[Dataset entries Boundary: Start]

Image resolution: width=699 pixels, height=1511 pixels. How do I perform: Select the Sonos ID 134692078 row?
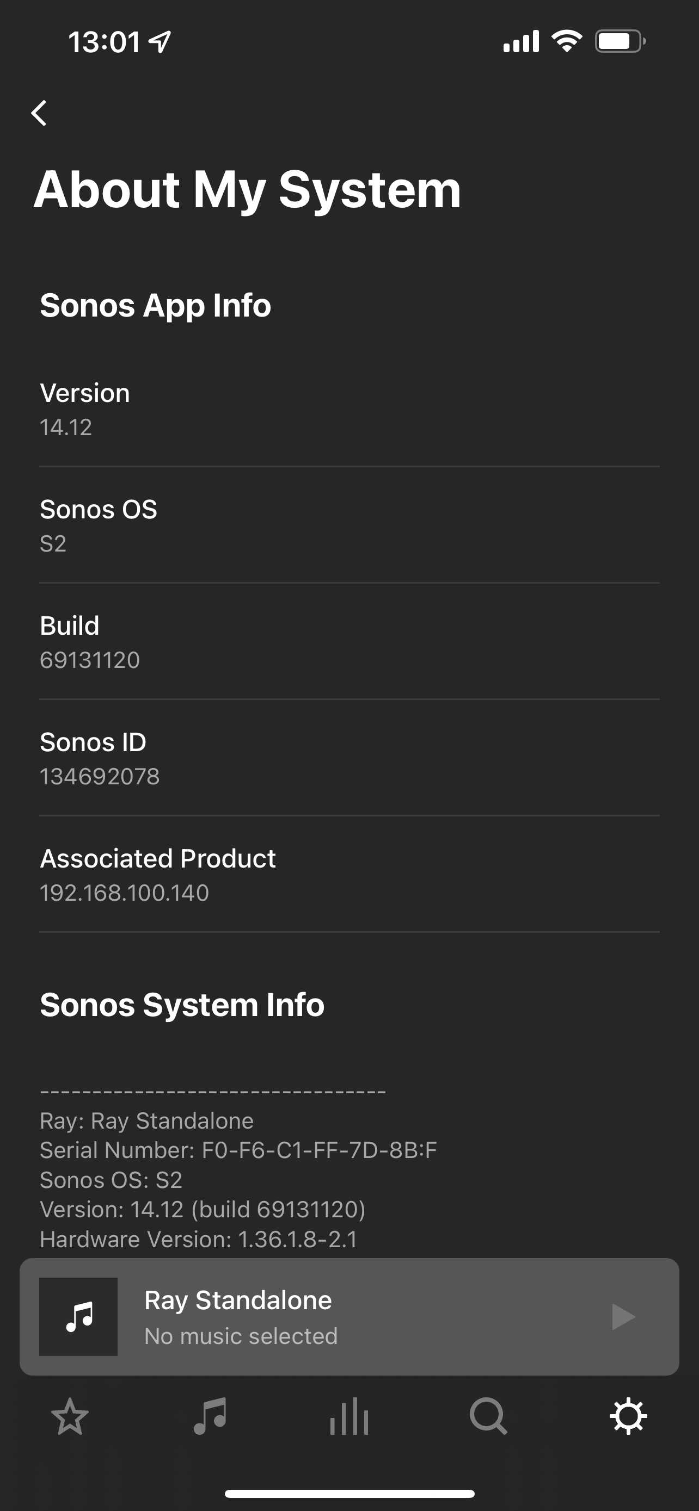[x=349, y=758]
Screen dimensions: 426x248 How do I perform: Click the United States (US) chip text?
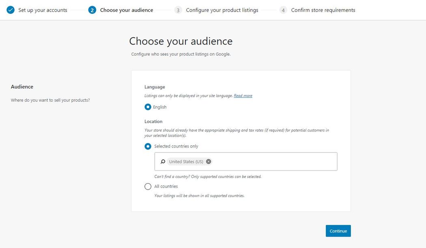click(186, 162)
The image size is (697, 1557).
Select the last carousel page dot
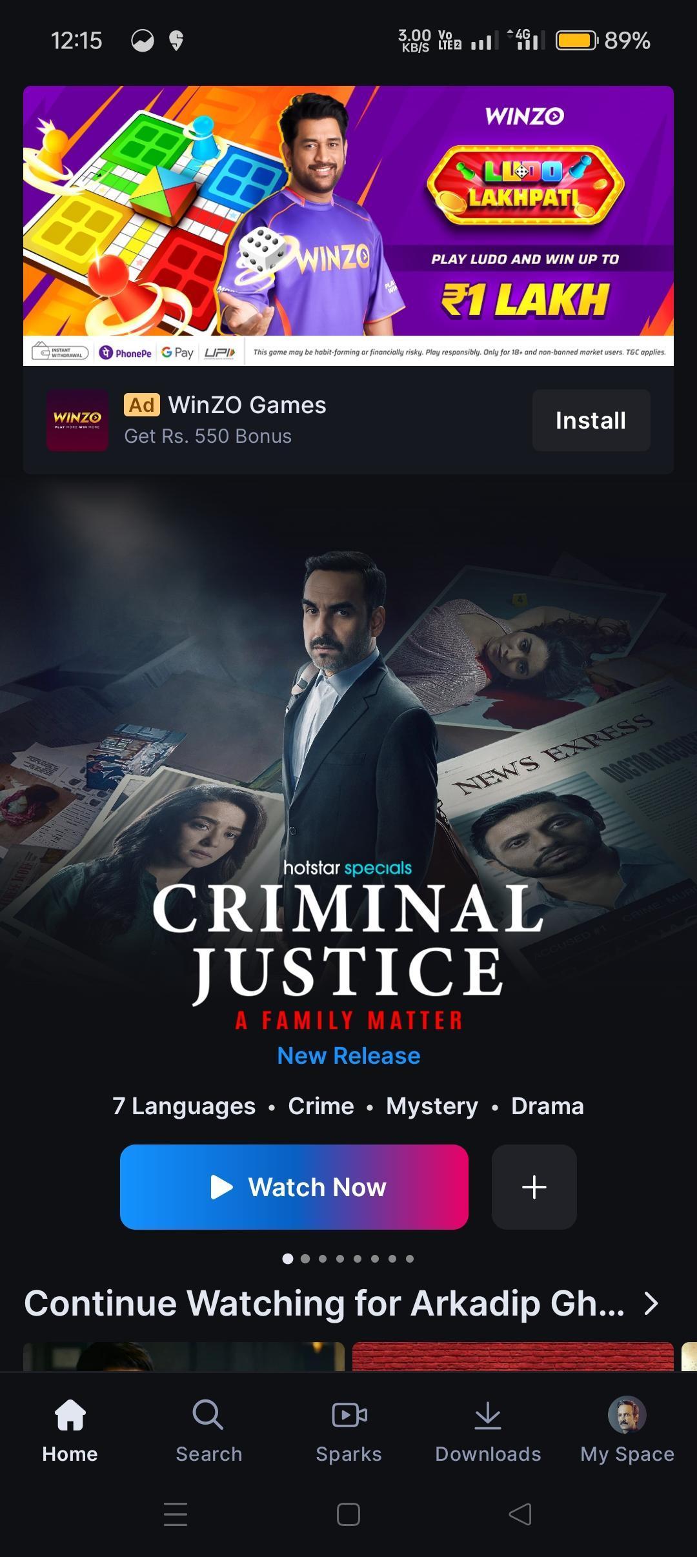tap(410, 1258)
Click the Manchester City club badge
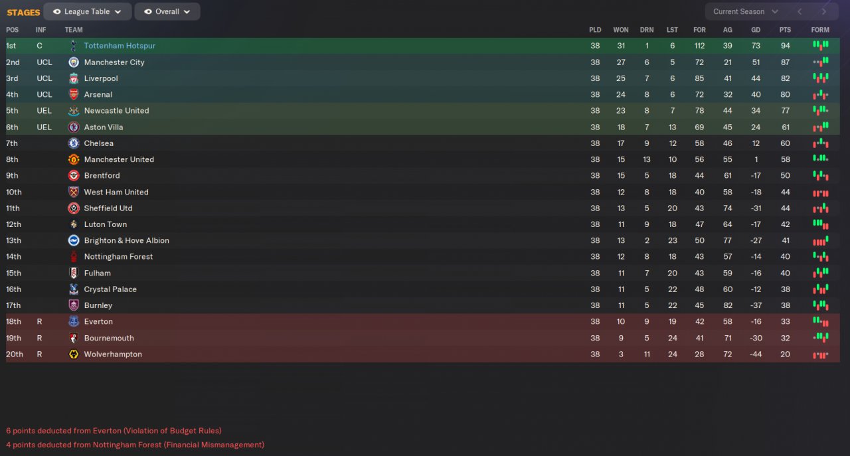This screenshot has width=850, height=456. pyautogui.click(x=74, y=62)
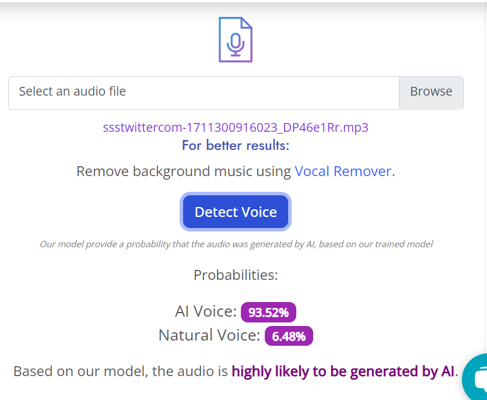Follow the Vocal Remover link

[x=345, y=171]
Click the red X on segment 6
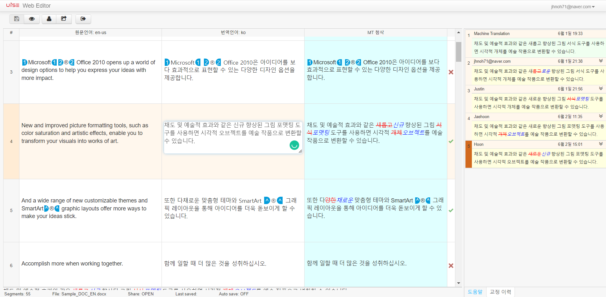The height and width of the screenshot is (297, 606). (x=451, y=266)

[Dataset entries Boundary: End]

◆ Task prompt ◆
From the line that contains "Click the Manchester City club badge" down to the last line of the entries above, copy every line exactly and leave out the pictures.

◆ Result of the task ◆
Click the Manchester City club badge
This screenshot has width=850, height=456. pyautogui.click(x=74, y=62)
Follow the Vocal Remover link

[x=345, y=171]
Click the red X on segment 6
The height and width of the screenshot is (297, 606). (x=451, y=266)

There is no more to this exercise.